Fondateur en 1988 de la Compagnia della Fortezza, Armando Punzo fait également le pari d’un théâtre dont les acteurs échappent à tout formatage, à toutes idées convenues sur l’art. En effet, c’est avec les détenus de la prison de Volterra, que le metteur en scène italien développe son travail. Dégageant d’emblée toute ambition de faire du théâtre social, Armando Punzo insiste sur le caractère artistique de son approche : « la prison, dit-il, est le modèle de la société, et les prisonniers le modèle de l’être humain ». C’est bien parce que ce lieu et ces personnes expriment quelque chose de fondamental sur notre monde contemporain, qu’il a choisi d’en faire la matière de son théâtre. Mais ce théâtre qui parle du monde puise également sa force dans sa capacité à « créer de la suspension dans la vie », à « arrêter la vie ». Au sein de la prison de Volterra, Armando Punzo créé un espace de lecture, de discussion et de jeu où nul n’est jamais obligé de venir. Cet espace hors du temps, loin du confinement de la réalité quotidienne, offre un lieu de recherche et d’expérimentation d’une liberté possible. Depuis la création du théâtre, « la prison est devenue l’une des plus ouvertes d’Italie » remarque-t-il.

Un théâtre du détournement

Tandis qu’Armando Punzo détourne l’espace carcéral de sa logique première d’enfermement, le metteur en scène, auteur et comédien islandais Gigli Gardasson, membre de la compagnie Vesturport, insiste sur la nécessité en Islande de contourner la logique commerciale des lieux institutionnels. Privilégiés pour leur supposée rentabilité, les mises en scène de textes classiques forment l’essentiel de la programmation des institutions théâtrales islandaises, de sorte qu’il est quasiment impossible pour les artistes de produire autre chose, sous peine de ne pas trouver de diffuseurs. Cette situation contraignante oblige à des stratégies de contournement, explique Gigli Gardasson. Entre les mains des artistes du Vesturport, les classiques deviennent ainsi le cheval de Troie grâce auquel la compagnie peut investir les théâtres islandais et se faire entendre d’un public plus large. Comme le soulignait plus tôt Viliam Dočolomanský, cette question de l’adresse au public représente un enjeu crucial pour le théâtre, lequel ne peut prétendre agir sur le monde s’il ne sort pas de la clandestinité. C’est pourquoi, les artistes du Vesturport tiennent à mobiliser tous les moyens dont ils disposent pour diffuser leurs travaux, notamment les médias de masse comme la télévision ou le cinéma.

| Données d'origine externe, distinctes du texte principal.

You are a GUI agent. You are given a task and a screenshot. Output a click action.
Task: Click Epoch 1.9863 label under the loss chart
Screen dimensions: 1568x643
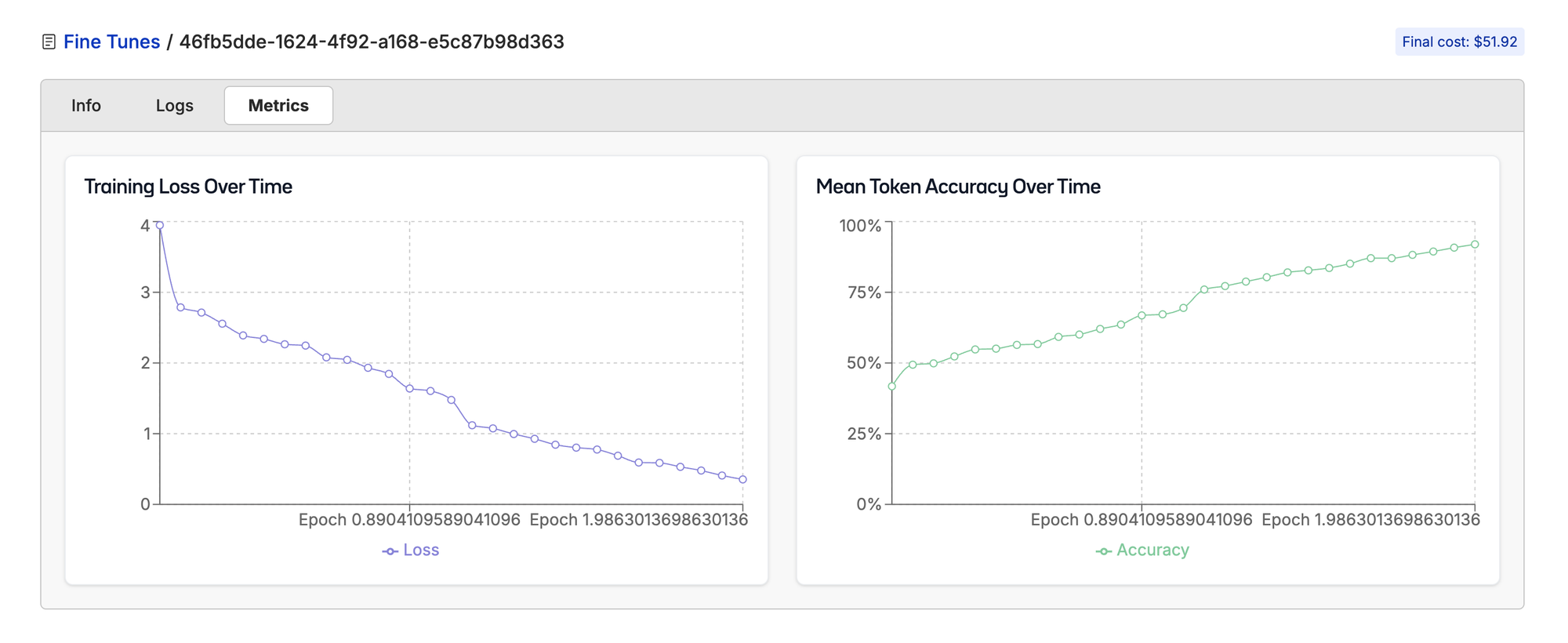(638, 520)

Un théâtre de la résistance

À cette approche périlleuse d’un théâtre qui lutte pour exister dans un monde gouverné par la loi du profit, le dramaturge bulgare Stefan Ivanov, auteur associé au Théâtre Sfumato, répond par sa défense d’un théâtre de la résistance. Évoquant les réflexions de Gilles Deleuze sur les affinités entre art et acte de résistance, Stefan Ivanov décrit le théâtre comme une puissance assiégée, en lutte contre les forces qui menacent notre imaginaire, notre empathie, notre courage. Ce pouvoir de résistance, le théâtre peut et doit l’exercer, toujours vigilant face aux dangers qui le guettent : d’un côté l’institutionnalisation qui neutralise toute tentative de subversion, de l’autre l’absorption du théâtre par le marché qui fait de lui ni plus ni moins qu’un produit commercial esclave des modes et des gouts.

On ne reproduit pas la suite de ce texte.